Role of M3 muscarinic acetylcholine receptor in glycinergic neurotransmitter release in spinal lamina Ⅰneurons in rats
10.3760/cma.j.issn.0254-1416.2010.06.027
- VernacularTitle:M3胆碱能受体在大鼠脊髓Ⅱ板层甘氨酸能神经元递质释放中的作用
- Author:
Rui DONG
;
Xiuli WANG
;
Yuexian GUO
;
Yantao LIU
;
Qiujun WANG
;
Shuping HUO
- Publication Type:Journal Article
- Keywords:
Receptor,muscarinic M3;
Glycine;
Neurons;
Neurotransmitter agents;
Spinal cord
- From:
Chinese Journal of Anesthesiology
2010;30(6):715-717
- CountryChina
- Language:Chinese
-
Abstract:
Objective To evaluate the role of M3 muscarinic acetylcholine receptor (M3 mAChR) in the release of glycinergic neurotransmitter by using oxotremorine-M (Oxo-M: a nonselective mAChR agonist) and 4-diphenylacetoxy-N-methylpiperidine methiodide (4-DAMP: a highly selective M3mAChR antagonist). Methods Twenty male 3-4 weeks old SD rats weighing 160-180 g after successful intrathecal catheterization were randomized into 2 groups (n = 10 each): normal saline group (group NS) and pertussis toxin (group PTX).Pertussis toxin 1.5 μg/10 μl was injected IT in group PTX, while in group NS normal saline 10 μl was injected IT instead. The animals were killed at day 7 after injection. The spinal cords were removed and sliced and placed in artificial CSF. Glycinergic spontaneous inhibitory postsynaptic currents (sIPSCs) were measured in spinal lamina Ⅱneurons using whole-cell voltage-clamp technique. Five minutes after sealing, Oxo-M (final concentration 3 μ mol/L) was added. Oxo-M was then completely washed out 3 min later and 4-DAMP (final concentration 25 nmol/L) was added after 5 min of stabilization.
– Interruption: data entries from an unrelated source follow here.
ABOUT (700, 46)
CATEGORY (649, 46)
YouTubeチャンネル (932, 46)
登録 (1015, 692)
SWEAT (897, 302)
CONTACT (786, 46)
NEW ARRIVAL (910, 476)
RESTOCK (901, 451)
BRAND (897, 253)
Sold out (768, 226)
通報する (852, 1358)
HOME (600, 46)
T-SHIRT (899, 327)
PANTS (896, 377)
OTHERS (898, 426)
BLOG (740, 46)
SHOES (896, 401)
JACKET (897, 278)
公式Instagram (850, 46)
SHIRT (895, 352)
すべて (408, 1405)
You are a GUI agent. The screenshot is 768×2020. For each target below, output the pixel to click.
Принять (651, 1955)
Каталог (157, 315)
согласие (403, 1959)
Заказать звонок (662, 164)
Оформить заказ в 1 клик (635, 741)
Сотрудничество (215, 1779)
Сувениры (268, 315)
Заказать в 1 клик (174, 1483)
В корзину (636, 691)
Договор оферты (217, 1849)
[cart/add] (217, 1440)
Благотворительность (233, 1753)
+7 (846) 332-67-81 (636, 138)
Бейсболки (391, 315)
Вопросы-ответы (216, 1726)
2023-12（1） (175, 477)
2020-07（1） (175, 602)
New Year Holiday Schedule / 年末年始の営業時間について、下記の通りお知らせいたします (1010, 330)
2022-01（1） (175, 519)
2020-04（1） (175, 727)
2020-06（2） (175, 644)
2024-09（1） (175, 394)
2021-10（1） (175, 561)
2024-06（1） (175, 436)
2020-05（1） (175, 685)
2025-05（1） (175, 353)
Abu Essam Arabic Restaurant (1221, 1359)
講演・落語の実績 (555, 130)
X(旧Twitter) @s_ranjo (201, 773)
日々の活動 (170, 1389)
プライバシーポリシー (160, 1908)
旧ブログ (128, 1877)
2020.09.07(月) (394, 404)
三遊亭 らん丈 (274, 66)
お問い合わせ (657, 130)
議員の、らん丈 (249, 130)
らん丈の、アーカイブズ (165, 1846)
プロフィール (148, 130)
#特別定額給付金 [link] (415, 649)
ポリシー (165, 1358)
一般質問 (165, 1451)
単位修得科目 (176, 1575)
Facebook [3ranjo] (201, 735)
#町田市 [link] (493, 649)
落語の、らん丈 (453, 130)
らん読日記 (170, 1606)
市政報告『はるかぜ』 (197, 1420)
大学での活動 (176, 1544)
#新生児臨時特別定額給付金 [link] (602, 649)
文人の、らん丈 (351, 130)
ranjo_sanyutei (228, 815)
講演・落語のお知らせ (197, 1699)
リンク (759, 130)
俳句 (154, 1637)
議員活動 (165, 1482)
In the presence of 4-DAMP, Oxo-M (final concentration 3 μmol/L) was added again 3 min later. sIPSCs were recorded before addition of Oxo-M (T1), 3 min after addition of Oxo-M (T2), 3 min after addition of 4-DAMP (T3), 3 min after the second addition of Oxo-M (T4). Results Compared with the baseline value at T1 , Oxo-M significantly increased the frequency of glycinergic sIPSCs at T2without changing the amplitude at T2-4 in both groups. The frequency of sIPSCs was significantly lower at T4 than at T2 in both groups (P < 0.05 or 0.01). There was no significant difference in both frequency and amplitude of glycinergic sIPSCs between the two groups. Conclusion M3 mAChR plays a predominant role in the release of glycinergic transmitter in the spinal lamina Ⅱ neurons in rats.